Rewrite the part of the records that opens with the line containing "Click the 'DC'" and closes with the line containing "(x=270, y=111)", swapping "sidebar" for "side panel" and leaving everything else unchanged. Give only those lines.

* [DATA PROVIDED]:

^^^^^^^^

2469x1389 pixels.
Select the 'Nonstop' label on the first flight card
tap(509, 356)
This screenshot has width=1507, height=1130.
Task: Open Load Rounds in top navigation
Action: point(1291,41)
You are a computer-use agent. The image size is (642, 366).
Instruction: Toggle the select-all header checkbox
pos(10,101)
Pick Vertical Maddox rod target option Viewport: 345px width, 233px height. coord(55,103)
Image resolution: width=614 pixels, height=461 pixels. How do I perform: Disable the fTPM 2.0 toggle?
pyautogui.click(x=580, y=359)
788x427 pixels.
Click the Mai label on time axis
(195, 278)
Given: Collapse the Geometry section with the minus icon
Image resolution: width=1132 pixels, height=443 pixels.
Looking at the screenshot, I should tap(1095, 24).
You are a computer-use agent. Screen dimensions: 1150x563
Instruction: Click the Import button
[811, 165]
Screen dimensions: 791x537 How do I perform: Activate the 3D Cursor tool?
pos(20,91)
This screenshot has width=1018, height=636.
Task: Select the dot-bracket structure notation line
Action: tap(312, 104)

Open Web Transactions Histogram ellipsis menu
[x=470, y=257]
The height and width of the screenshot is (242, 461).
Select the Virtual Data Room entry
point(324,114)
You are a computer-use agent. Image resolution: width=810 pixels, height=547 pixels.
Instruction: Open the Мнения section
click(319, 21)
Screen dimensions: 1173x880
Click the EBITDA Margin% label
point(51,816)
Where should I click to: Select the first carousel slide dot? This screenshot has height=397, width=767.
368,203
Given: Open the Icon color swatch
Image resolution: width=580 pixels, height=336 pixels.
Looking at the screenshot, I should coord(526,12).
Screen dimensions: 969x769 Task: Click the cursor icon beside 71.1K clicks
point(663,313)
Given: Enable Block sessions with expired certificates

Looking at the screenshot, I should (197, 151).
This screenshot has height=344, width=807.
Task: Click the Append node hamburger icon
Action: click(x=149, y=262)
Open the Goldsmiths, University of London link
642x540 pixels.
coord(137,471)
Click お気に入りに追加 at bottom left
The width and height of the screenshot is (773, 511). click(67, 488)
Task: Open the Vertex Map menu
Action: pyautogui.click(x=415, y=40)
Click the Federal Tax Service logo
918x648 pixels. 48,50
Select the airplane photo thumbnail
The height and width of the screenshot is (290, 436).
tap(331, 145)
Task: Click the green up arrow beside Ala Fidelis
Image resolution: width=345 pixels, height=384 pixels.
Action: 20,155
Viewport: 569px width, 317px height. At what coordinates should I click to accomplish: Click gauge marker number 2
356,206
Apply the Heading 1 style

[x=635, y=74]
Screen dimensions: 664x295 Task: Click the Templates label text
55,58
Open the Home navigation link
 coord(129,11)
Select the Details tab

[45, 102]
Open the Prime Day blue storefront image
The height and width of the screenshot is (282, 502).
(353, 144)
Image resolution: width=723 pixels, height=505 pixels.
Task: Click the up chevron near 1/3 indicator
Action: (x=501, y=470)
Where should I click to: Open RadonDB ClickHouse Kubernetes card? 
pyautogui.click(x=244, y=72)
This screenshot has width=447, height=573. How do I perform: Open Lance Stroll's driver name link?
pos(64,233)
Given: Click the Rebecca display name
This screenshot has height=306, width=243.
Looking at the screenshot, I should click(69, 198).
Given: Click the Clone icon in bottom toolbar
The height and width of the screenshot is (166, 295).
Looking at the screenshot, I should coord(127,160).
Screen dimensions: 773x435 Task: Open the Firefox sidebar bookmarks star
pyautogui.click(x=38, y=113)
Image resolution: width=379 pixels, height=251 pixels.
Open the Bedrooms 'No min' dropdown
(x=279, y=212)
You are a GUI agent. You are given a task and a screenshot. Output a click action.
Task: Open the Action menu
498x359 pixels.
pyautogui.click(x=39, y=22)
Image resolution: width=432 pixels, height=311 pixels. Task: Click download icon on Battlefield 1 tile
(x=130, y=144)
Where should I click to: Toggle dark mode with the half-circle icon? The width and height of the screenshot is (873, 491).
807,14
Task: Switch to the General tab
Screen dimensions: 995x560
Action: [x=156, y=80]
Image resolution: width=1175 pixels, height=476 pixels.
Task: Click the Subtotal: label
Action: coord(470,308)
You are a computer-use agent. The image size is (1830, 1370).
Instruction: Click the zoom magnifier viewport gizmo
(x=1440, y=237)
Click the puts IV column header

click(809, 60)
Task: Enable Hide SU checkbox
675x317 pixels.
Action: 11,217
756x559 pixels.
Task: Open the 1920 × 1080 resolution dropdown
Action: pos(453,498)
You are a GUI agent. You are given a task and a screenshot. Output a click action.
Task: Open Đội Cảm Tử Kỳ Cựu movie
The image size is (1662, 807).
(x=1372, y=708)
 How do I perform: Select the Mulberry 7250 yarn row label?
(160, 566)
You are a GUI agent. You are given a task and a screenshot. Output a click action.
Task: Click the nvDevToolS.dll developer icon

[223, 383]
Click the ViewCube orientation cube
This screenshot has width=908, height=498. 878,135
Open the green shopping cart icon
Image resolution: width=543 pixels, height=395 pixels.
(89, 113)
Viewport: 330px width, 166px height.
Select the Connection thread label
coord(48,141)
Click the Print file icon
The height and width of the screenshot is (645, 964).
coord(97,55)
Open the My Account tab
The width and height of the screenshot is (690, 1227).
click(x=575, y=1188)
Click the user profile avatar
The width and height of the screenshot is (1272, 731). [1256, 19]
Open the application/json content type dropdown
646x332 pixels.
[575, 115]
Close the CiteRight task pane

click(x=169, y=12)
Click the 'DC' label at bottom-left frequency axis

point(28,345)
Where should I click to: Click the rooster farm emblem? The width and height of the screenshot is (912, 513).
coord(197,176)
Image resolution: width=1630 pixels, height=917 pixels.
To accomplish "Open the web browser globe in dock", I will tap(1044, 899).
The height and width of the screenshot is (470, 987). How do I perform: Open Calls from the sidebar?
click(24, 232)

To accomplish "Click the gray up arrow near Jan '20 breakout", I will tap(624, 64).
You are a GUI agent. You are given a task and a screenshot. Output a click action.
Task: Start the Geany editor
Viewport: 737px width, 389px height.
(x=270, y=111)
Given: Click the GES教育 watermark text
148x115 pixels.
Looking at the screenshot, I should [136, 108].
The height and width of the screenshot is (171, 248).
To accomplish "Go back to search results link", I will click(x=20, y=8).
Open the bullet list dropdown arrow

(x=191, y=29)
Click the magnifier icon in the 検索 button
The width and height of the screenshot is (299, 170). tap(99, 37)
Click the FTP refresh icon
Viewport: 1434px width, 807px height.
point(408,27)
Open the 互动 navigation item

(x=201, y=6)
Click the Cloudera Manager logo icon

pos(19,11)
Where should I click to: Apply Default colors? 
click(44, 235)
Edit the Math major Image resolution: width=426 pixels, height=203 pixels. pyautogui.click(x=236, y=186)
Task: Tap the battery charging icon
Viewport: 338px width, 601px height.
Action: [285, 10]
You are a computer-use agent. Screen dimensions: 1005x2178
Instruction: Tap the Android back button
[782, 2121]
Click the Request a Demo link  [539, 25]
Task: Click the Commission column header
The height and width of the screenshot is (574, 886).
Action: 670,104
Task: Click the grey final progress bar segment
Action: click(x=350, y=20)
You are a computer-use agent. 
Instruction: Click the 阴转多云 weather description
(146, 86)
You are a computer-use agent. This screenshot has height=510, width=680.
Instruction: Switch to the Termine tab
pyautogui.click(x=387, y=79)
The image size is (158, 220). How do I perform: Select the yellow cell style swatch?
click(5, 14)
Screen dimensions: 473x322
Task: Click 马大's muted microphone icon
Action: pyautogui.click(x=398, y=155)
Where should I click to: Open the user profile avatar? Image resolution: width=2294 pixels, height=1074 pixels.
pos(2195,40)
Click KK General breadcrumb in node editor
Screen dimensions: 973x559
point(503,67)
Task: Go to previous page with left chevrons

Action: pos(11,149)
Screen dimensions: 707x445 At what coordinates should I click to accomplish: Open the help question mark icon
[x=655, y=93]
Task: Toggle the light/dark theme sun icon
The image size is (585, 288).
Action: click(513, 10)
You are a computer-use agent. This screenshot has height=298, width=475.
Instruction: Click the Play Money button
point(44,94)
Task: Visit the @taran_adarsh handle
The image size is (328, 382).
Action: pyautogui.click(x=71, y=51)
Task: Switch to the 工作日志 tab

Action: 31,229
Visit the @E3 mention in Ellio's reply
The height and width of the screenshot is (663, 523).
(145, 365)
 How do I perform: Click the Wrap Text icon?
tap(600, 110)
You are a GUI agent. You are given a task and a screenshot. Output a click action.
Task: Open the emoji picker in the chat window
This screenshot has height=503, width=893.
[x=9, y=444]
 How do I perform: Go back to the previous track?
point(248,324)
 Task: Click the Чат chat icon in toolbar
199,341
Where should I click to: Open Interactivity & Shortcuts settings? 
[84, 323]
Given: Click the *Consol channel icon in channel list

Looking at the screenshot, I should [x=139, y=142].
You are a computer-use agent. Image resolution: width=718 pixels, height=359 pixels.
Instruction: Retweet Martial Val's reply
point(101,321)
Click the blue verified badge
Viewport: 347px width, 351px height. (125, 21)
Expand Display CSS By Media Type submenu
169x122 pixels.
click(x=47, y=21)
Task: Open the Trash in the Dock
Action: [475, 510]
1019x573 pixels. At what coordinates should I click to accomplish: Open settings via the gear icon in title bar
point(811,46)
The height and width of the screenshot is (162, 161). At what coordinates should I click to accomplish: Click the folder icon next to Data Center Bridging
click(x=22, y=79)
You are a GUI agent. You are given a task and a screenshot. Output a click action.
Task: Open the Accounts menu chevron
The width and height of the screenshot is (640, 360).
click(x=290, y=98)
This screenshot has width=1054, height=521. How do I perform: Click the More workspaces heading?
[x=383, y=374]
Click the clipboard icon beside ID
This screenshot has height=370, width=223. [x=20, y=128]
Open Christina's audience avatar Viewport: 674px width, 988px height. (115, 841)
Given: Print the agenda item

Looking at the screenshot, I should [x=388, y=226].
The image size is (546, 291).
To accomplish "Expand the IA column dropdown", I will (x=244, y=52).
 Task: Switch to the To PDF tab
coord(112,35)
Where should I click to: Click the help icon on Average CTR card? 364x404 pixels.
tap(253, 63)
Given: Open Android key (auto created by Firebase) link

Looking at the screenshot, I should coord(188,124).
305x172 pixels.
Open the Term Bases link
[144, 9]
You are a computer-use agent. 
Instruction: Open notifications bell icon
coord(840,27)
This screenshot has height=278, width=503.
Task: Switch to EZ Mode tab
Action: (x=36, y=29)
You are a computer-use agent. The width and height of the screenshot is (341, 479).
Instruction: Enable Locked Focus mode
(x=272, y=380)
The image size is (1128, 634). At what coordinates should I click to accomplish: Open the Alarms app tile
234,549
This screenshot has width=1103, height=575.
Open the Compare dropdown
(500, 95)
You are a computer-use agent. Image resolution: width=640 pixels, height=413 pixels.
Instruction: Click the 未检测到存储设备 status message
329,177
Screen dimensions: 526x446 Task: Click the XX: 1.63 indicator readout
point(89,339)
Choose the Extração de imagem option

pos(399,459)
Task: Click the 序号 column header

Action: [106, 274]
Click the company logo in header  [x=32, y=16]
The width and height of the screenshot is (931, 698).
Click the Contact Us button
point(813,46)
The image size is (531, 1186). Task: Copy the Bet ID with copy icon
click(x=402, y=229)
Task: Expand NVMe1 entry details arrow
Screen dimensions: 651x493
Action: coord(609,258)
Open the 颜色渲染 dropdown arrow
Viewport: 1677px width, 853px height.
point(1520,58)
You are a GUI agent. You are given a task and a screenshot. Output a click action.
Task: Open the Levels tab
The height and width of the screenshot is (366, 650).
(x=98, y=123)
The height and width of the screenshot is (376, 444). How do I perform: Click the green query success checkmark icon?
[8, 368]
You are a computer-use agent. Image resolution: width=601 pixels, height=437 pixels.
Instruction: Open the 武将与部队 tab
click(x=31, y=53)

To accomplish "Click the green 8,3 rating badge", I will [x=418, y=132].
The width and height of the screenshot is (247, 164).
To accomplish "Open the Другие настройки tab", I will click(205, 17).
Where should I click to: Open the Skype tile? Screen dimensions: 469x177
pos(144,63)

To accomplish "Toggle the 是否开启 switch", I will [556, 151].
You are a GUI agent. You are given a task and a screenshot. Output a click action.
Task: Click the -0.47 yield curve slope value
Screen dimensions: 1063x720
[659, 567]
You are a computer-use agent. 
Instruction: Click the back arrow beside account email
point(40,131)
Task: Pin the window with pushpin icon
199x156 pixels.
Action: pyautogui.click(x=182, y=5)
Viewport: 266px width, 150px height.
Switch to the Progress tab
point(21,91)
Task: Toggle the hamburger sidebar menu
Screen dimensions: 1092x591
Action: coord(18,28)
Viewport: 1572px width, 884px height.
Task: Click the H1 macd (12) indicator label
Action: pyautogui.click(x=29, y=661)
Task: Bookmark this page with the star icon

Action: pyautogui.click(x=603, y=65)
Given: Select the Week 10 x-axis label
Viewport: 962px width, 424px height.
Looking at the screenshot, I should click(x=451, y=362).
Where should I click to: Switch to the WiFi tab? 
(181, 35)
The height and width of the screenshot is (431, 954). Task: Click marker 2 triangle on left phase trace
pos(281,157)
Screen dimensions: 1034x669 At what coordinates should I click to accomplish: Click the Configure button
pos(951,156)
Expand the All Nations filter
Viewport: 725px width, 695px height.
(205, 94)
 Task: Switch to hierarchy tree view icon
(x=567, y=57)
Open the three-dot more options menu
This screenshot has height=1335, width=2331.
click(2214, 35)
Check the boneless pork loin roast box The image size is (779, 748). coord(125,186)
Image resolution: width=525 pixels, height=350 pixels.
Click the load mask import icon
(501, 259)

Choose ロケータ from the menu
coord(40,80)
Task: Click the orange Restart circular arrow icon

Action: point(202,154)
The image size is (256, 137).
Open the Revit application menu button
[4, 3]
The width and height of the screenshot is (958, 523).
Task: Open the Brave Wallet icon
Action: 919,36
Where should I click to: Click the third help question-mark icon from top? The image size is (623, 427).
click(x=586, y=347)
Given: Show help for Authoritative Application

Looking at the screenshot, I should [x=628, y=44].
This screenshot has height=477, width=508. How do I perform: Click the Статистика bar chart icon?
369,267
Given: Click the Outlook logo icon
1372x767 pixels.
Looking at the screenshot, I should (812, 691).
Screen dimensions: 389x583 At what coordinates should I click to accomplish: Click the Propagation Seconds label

^^^^^^^^

* [SOLVED EXERCISE]:
Click the 'DC' label at bottom-left frequency axis

point(28,345)
Where should I click to: Click the rooster farm emblem? The width and height of the screenshot is (912, 513).
coord(197,176)
Image resolution: width=1630 pixels, height=917 pixels.
To accomplish "Open the web browser globe in dock", I will tap(1044, 899).
The height and width of the screenshot is (470, 987). How do I perform: Open Calls from the side panel?
click(24, 232)

To accomplish "Click the gray up arrow near Jan '20 breakout", I will tap(624, 64).
You are a GUI agent. You are given a task and a screenshot. Output a click action.
Task: Start the Geany editor
Viewport: 737px width, 389px height.
(x=270, y=111)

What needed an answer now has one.